On Fri, Jan 31, 2014 at 12:30:17PM +0100, Andreas Färber wrote:
Am 30.01.2014 22:47, schrieb Paolo Bonzini:
> Il 30/01/2014 20:48, Eduardo Habkost ha scritto:
>> Is there any hope to get this into QEMU 2.0, or it is now too late? I got
>> almost no feedback on take 6 (submitted November 27).
>
> It's not too late, not for me at least. I wanted to send the next
> uq/master pull request tomorrow or Tuesday, after I've done some more
> testing on enlightenments. I can squeeze this in too.
Negative, not without my review. It's clearly a CPU series, and apart
from having been on vacation pretty much all of December, Eduardo and
others have objected to my subclass series the last 2 *years*, so 2
months is peanuts by comparison.
I don't remember objecting to your approach, but we simply had lots of
details to understand and questions settle.

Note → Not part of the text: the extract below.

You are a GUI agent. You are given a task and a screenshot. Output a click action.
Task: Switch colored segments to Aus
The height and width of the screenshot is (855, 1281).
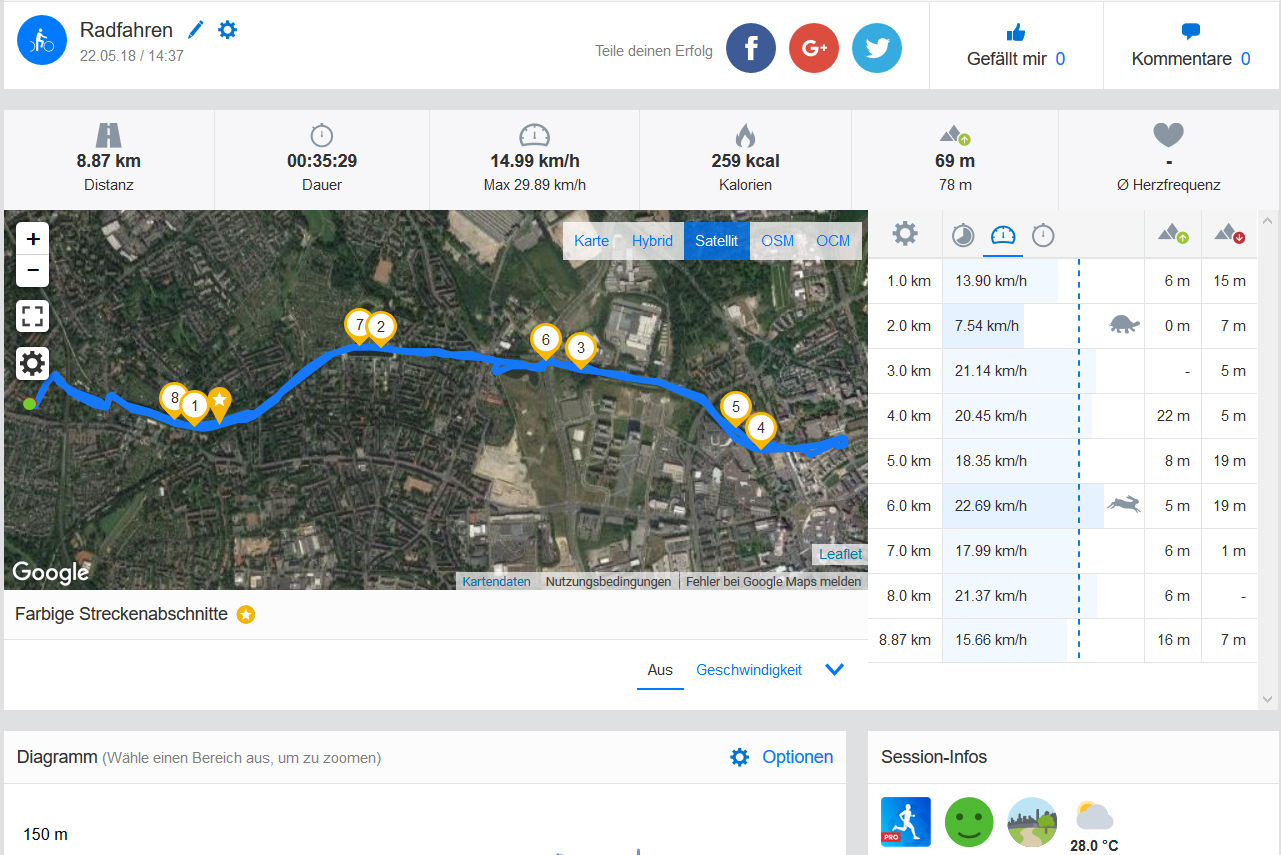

Then in February we
(Andreas, Igor, and me) stopped submitting new versions while we focused
in other stuff.
I was also not aware how the lack of subclasses would badly affect
libvirt's ability to use the new QOM properties we have added. I only
noticed that while talking to Jiri last November, that's why I resumed
the subclass work after months, to try to get it into QEMU 2.0.
Further, I was under the impression that this series depends on Igor's
feature property series, which I haven't found time to rework and
haven't noticed anyone else do either. So if there's no prereqs (why
uq/master?) I'll happily start reviewing and queuing it.

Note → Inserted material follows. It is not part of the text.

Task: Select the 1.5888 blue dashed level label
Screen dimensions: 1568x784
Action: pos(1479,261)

It doesn't depend on the feature properties at all.
But the series is based on uq/master only because it depends on
KVM-specific patches that are already on uq/master (that's why I added
uq/master to the Subject. It doesn't mean it has to be pulled through
uq/master necessarily).
As Eduardo points out below the commit message in the final patch, his
conversion is very similar to one of my earlier patch series, so
committing that with Eduardo as author via uq/master without crediting
me via uq/master would leave a bad taste.

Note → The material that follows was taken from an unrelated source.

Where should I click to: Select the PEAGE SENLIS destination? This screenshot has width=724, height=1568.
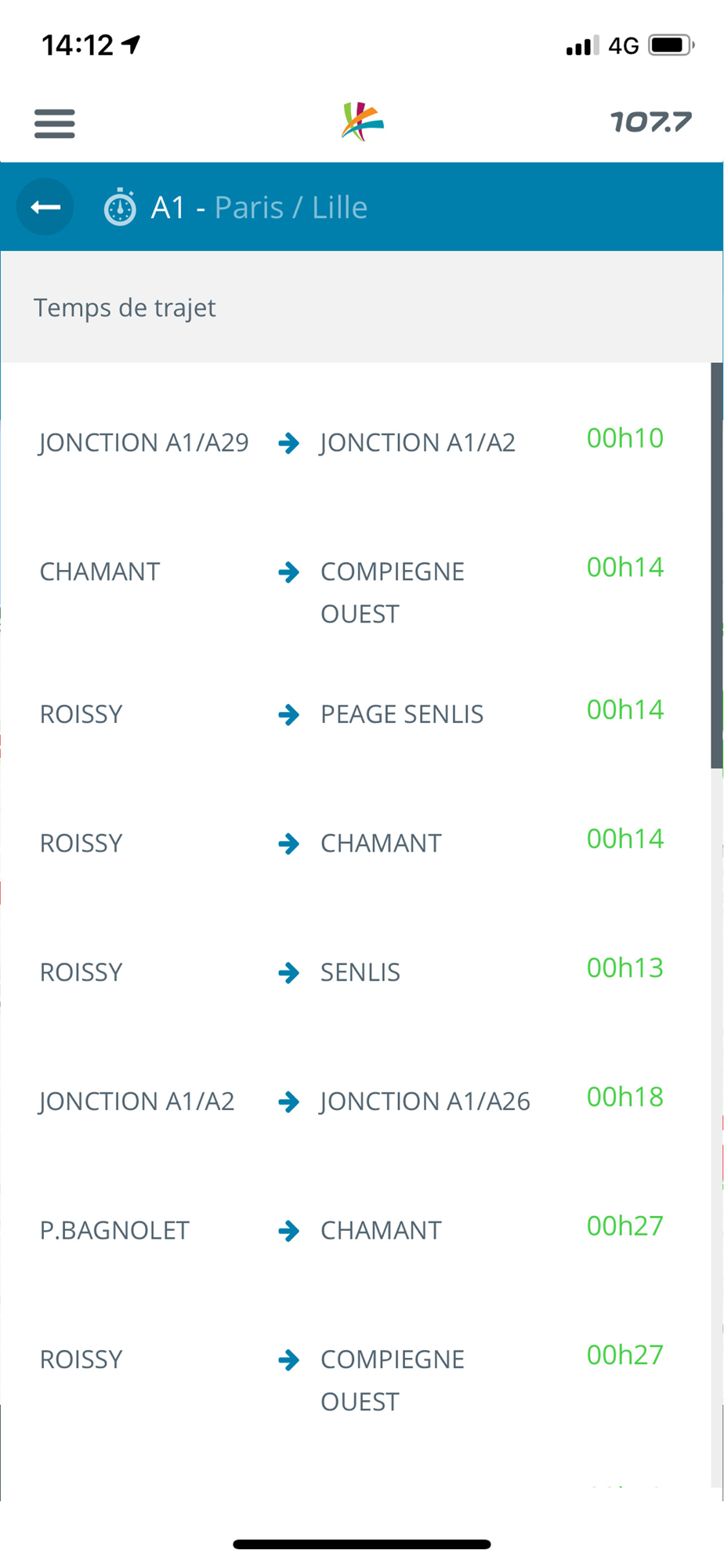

Sorry, what would be the proper way to give proper attribution on the
commit message in this case? I often don't know if it is appropriate to
keep a Signed-off-by line if most of the code is new.
Also, I was incorrectly assuming the whole patch was re-written from
scratch by me, but now I have noticed I have copied
x86_cpu_list_compare() (and other parts) from your code without proper
attribution, I am very sorry for that. My poor excuse is that I have 3
or 4 local git branches where I was experimenting with different
approaches, and it was hard to keep track of everything.